December 26, 2013 05:46 pm | Updated 05:50 pm IST

Would you have Cinderella or Rapunzel told to you any other way? What if you were told Rapunzel got pregnant by the prince and she did not know what was happening to her. Or if you were told that it was Hansel and Gretel’s parents who decided to discard their children in the forest. Or worse still if you had to face the fact that the initial rivalry was between Snow White and her own mother, not a wicked stepmother… If your heart is breaking, hold it, for you have crossed the years of hearing fairy tales. Listen now to this wonderful discussion between folklorist Juliette Wood, mythographer Marina Warner and German professor Tony Phelan, where some truths are told.

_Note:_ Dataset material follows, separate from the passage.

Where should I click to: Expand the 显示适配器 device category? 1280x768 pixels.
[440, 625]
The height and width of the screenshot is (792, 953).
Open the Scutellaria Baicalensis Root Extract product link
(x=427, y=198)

“The Grimm brothers were born in 1785…in Germany, in a village near Frankfurt. They grew up in a middle class family, had a fairly stable childhood till their father died… following the ideals of work and education and betterment which actually come out into their stories much later on…got good University education and entered a kind of civil service but pursued their academic interest which was essentially linguistics. From a sense of what language was, they became interested in the German people, its speakers, and thereafter to what their heritage was and that brought them into the study of manuscripts…initially to the study of manuscripts that were in the libraries of the East German aristocrats. And then into the peasant world to come back to the stories, they felt, were behind the manuscripts,” says Wood.

She continues, “In Grimms’ version, Cinderella was actually called Aschenputtel, the girl in the ashes. Her mother dies and the stepmother arrives with two beautiful daughters. They are beautiful in face but treacherous at heart…so they are not ugly stepsisters. They abuse Cinderella, constantly throwing beans and peas into the ashes and making her pick them up from the heat…a tease…and then she is given a hazel branch which she plants on her mother’s grave and then the branch grows into a tree and beautiful birds settle on the tree and they grant her wishes. She grows up and the king has a party to find a wife and she wants to go. The sisters tell her, no, you can’t unless you pick the peas out of the ashes…she calls the animals who help her pick them out and she goes to the grave and gets a dress for the party. She escapes from the prince. He puts pitch on the road, her slipper, golden, not glass, gets caught…he comes to the house, the sisters put the slippers on and in order to fit, one cuts off her heel and the other her toe( the mother tells them to do it saying once you are queen you would not have to walk). Cinderella fits into the shoes and goes off with the prince…the stepsisters were struck blind for their unkindness…”

These stories were called Kinder-und hausmaerchen or children and household tales because even though these stories were entertaining, they were not without cruelty so did not really suit a child. They were also called ‘Wonder tales’ but says Warner, “The Grimm brothers are actually folklorists…it connects to the way it is told. If something supernatural happens, it is told in a succinct, deadpan, normal way…no surprise…even to the grotesque,” says Warner. “What you get from these tales is consolation; either a happy ending or delicious revenge, very often revenge stories. There is also an enormous set of stories where the hero will have luck and animals on their side and how he makes good…animist world. The Grimms were interested in that…they felt it led to religion. Brothers Grimm shaped the romanticism of the period…they looked for universal wisdom in the tales.”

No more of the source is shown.